- TEXT PASSAGE -
═══

Question

Find the locus of the mid-points of the portion of the line $xsin\theta +ycos\theta =p$ intercipted between the axes.

Answer 1

We have $xsin\theta +ycos\theta =p$

$\Rightarrow \frac{x}{\frac{p}{sin\theta }}+\frac{y}{\frac{p}{sin\theta }}=1$

So, the x and y intercepts are given by

$(\frac{p}{sin\theta },0)$ and $(0,\frac{p}{cos\theta })$

Now, let coordinates of the mid point be (h,k)

$\therefore h=\frac{\frac{p}{sin\theta }+0}{2}$ and $k=\frac{0+\frac{p}{cos\theta }}{2}$

$\Rightarrow h=\frac{p}{2sin\theta }$ and $k=\frac{p}{2cos\theta }$

$\Rightarrow sin\theta =\frac{p}{2h}$ and $cos\theta =\frac{p}{2k}$

$\Rightarrow si{n}^2\theta =\frac{p^2}{4h^2}$ and $co{s}^2\theta =\frac{p^2}{4k^2}$

Now,squaring and adding, we get

$si{n}^2\theta +co{s}^2\theta =\frac{p^2}{4h^2}+\frac{p^2}{4k^2}$

$\Rightarrow 1=\frac{p^2}{4h^2}+\frac{p^2}{4k^2}$

$\Rightarrow \frac{4}{4h^2}+\frac{1}{h^2}+\frac{1}{k^2}$

Since, (h,k) is the mid point, so it will also pass through$xsin\theta +ycos\theta =p.$ Hence,the given equation of locus can also be written as :

$\frac{4}{p^2}=\frac{1}{x^2}+\frac{1}{y^2}$

═══

- DATA -
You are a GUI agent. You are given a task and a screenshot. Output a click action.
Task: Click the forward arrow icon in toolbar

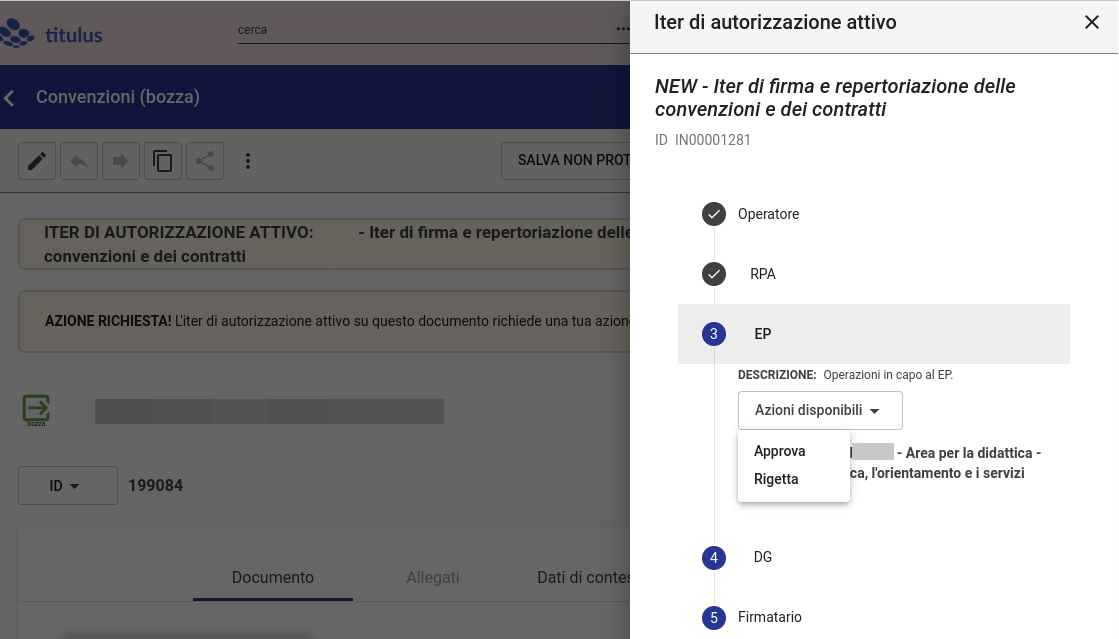point(121,161)
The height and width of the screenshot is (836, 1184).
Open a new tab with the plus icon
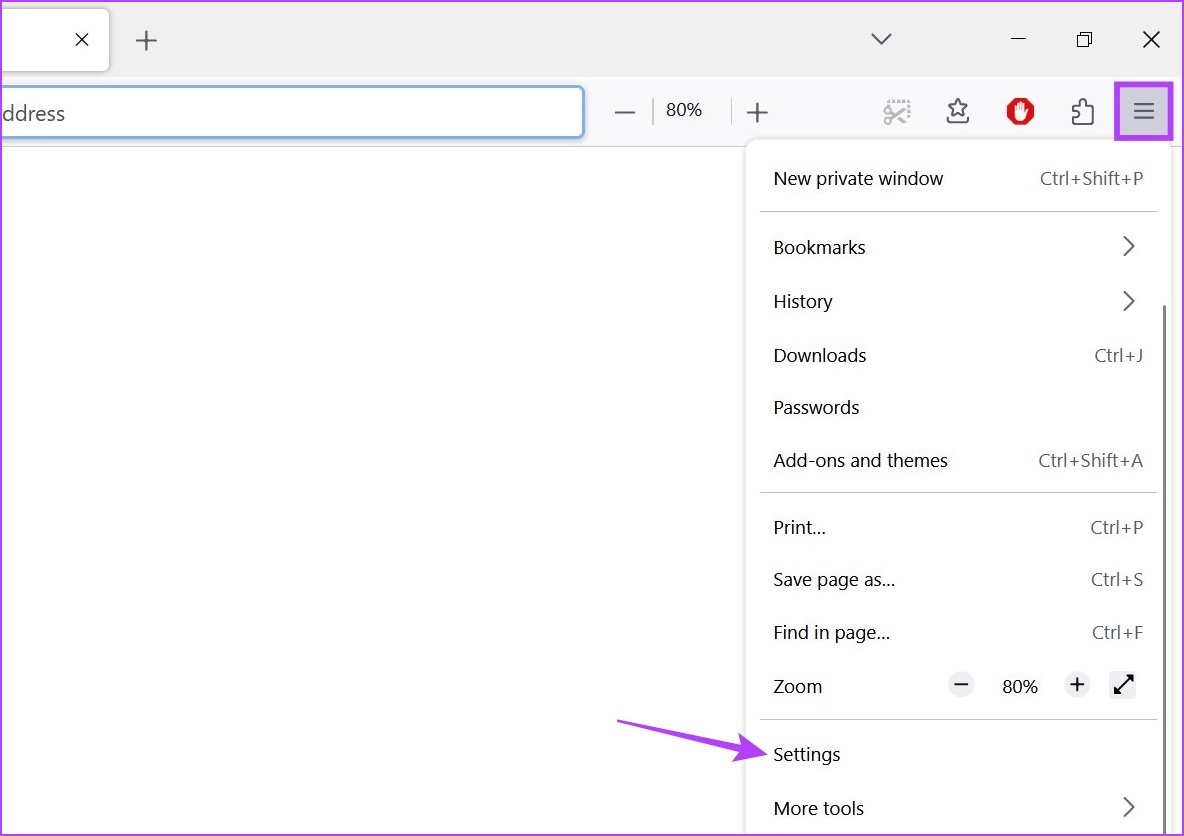(146, 40)
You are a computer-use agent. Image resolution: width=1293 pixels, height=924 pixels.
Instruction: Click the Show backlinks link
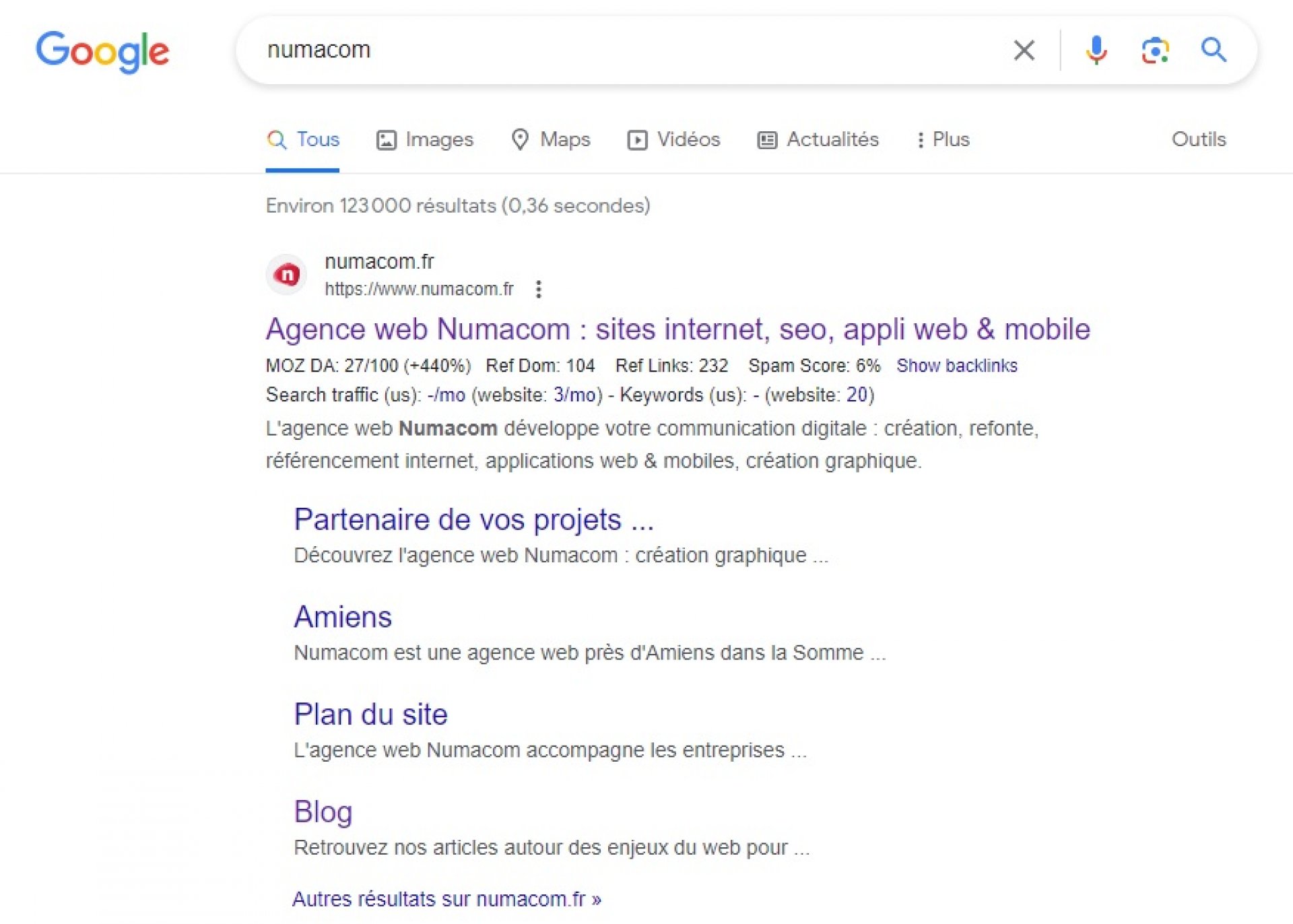pos(956,366)
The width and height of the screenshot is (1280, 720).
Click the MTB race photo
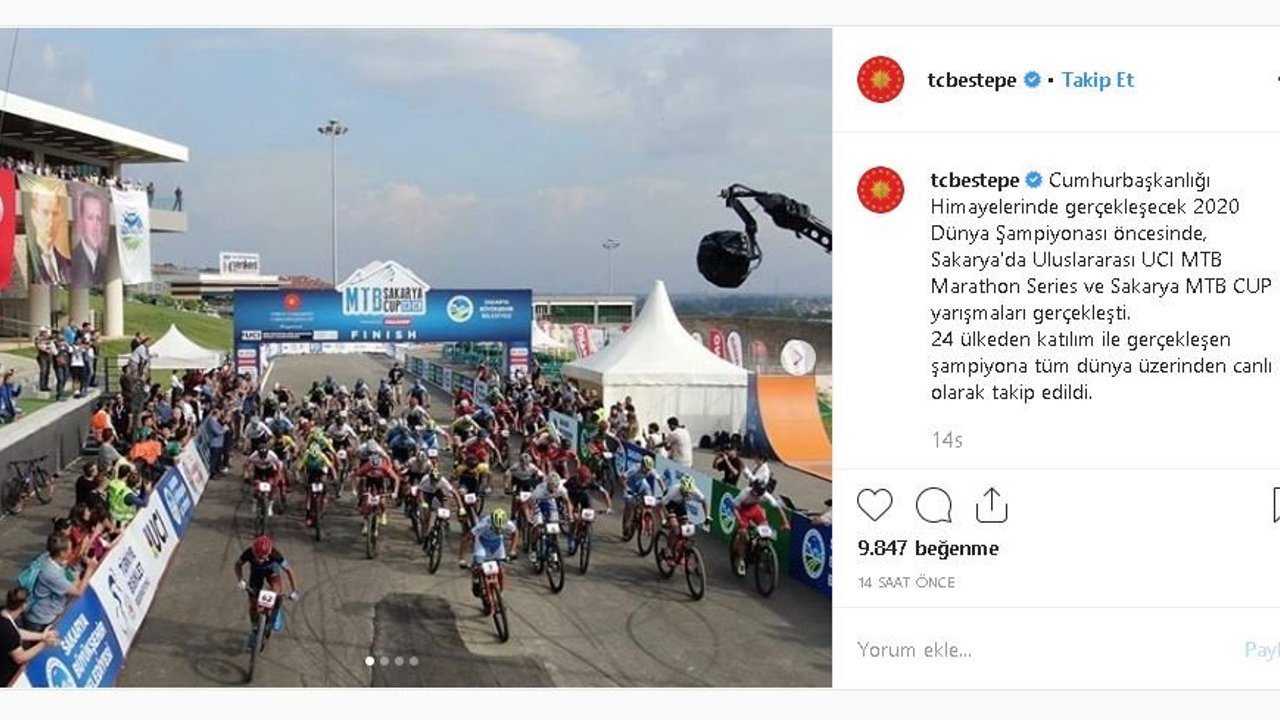pyautogui.click(x=416, y=358)
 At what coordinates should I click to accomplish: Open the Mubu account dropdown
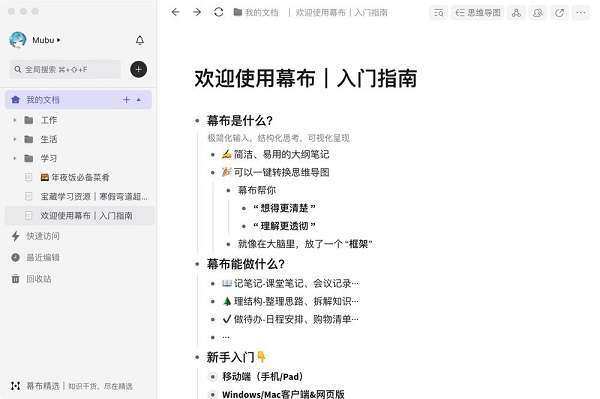tap(46, 40)
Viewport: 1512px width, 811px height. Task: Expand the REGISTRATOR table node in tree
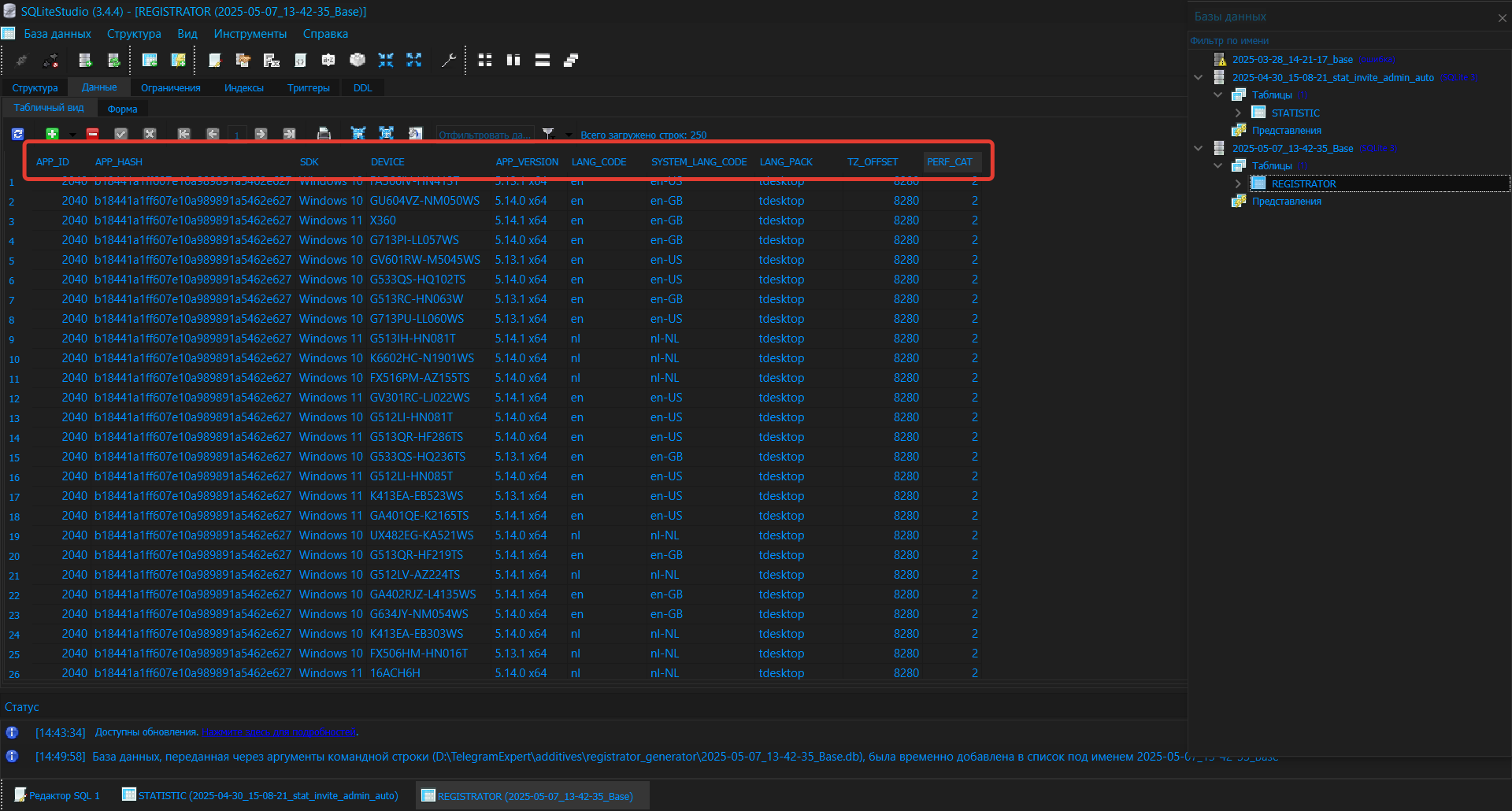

═══

- WRITTEN INSTRUCTION -
Give the stretch of the locus problem from "Find the locus" through "point be (h,k)" again, swapping "coordinates" for "co-ordinates". The records have nothing to do with this.

- FINAL RESULT -
Find the locus of the mid-points of the portion of the line $xsin\theta +ycos\theta =p$ intercipted between the axes.

Answer 1

We have $xsin\theta +ycos\theta =p$

$\Rightarrow \frac{x}{\frac{p}{sin\theta }}+\frac{y}{\frac{p}{sin\theta }}=1$

So, the x and y intercepts are given by

$(\frac{p}{sin\theta },0)$ and $(0,\frac{p}{cos\theta })$

Now, let co-ordinates of the mid point be (h,k)